**Document segment:**
If there’s one thing we learned at Opticon this month, it’s that SEO isn’t dead, it’s evolving. Instead of optimizing for one audience (Google), you now need to optimize for multiple engines. Generative Engine Optimization (GEO) has emerged as an extension of SEO by expanding the practice of tailoring content beyond search engines to include generative AI systems. Large language models are quickly becoming the “new engines” people use to find answers, and if your content isn’t structured clearly enough for them to parse, you risk being excluded.
The same SEO fundamentals that boost visibility in search also increase the likelihood your site is accurately represented in AI Overviews and by large language models like ChatGPT, AI Mode, and Claude. In this landscape, content must serve users while remaining structured and clear enough for AI systems to parse, summarize, and distribute. Because these models rely on how search engines index and interpret content, maintaining strong SEO fundamentals is essential to staying visible.
If you want to keep up with AI and the evolving search category, the next step is applying these principles in practice by focusing on simple, actionable tactics that make your content easier for both search engines and AI systems to recognize and elevate. Here’s what to consider:
Site structure matters. From headers to schema, good site structure is a simple but too often overlooked way to make sure the crawlers can understand your site. If the crawlers can accurately interpret your site, so can the LLMs.

Stored dataset items
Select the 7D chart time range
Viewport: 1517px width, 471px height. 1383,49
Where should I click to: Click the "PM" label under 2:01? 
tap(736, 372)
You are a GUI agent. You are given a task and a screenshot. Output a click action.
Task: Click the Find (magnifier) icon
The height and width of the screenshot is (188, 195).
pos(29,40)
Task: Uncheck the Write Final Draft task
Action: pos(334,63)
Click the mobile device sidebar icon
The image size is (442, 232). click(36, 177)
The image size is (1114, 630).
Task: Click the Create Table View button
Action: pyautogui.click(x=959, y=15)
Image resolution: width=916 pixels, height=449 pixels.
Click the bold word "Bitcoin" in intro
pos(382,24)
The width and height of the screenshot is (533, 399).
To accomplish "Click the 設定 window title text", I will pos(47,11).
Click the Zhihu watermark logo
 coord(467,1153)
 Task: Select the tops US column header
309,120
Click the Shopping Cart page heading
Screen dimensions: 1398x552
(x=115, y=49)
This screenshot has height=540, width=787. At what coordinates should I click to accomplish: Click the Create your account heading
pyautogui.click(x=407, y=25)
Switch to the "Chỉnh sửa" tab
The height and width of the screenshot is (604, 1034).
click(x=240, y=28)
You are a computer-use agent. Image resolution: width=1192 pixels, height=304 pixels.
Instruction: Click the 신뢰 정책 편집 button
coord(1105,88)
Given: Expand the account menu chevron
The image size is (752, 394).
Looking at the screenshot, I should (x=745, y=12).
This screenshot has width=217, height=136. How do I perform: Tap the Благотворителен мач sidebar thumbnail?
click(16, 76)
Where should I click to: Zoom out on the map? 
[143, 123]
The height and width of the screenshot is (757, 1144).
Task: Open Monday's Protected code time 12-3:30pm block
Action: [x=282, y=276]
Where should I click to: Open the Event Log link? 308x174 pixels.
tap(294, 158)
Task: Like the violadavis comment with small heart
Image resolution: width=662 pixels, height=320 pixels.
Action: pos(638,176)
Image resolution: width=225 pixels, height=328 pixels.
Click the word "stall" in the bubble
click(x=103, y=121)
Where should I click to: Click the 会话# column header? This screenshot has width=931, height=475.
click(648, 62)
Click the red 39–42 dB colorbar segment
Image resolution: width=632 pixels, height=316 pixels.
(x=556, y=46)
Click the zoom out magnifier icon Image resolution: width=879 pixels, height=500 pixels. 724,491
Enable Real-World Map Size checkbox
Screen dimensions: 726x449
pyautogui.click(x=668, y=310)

**Task list:**
a. In the SEO passage, what is Generative Engine Optimization said to be?
b. Carry the SEO passage forward from its final sentence.

**Answers by item:**
a. An extension of SEO that expands content tailoring beyond search engines to include generative AI systems.

b.
Answer user questions. User queries vary significantly between search engines and LLMs, not just in length but in style. In the U.S., the average search query is 3.4 words, while LLM queries average 80 words and are far more conversational and specific. The takeaway isn’t to default to FAQ-style content, but to ensure your material is complete, concise, and directly answers user questions without unnecessary fluff.
Tout your credibility. In AI-driven search, authority signals carry even more weight because large language models prioritize trustworthy, verifiable sources when generating answers. If your content clearly demonstrates expertise—through accurate data, cited references, thought leadership, and consistent brand voice—it is more likely to be surfaced, summarized, and shared by AI systems. Establishing credibility not only improves visibility but also builds user trust when your content appears in AI-generated results.
Prioritize quality over quantity. Publishing fewer, higher-value pieces helps your brand stay agile and move fast as AI systems evolve. Quality content is easier for search engines and AI models to parse, more likely to appear in summaries, and more resilient to algorithm shifts. By emphasizing depth and clarity, and updating existing content through historical optimization, you reduce rework and keep pace with the fast-changing AI landscape.
AI is transforming how information is found and shared, but it hasn’t changed the fundamentals. Success still comes down to creating clear, credible content that delivers a great user experience. Now, that content must also be structured for both search engines and AI systems. By combining timeless SEO principles with forward-looking practices like GEO, you position your brand to stay visible, trusted, and competitive in a rapidly evolving landscape.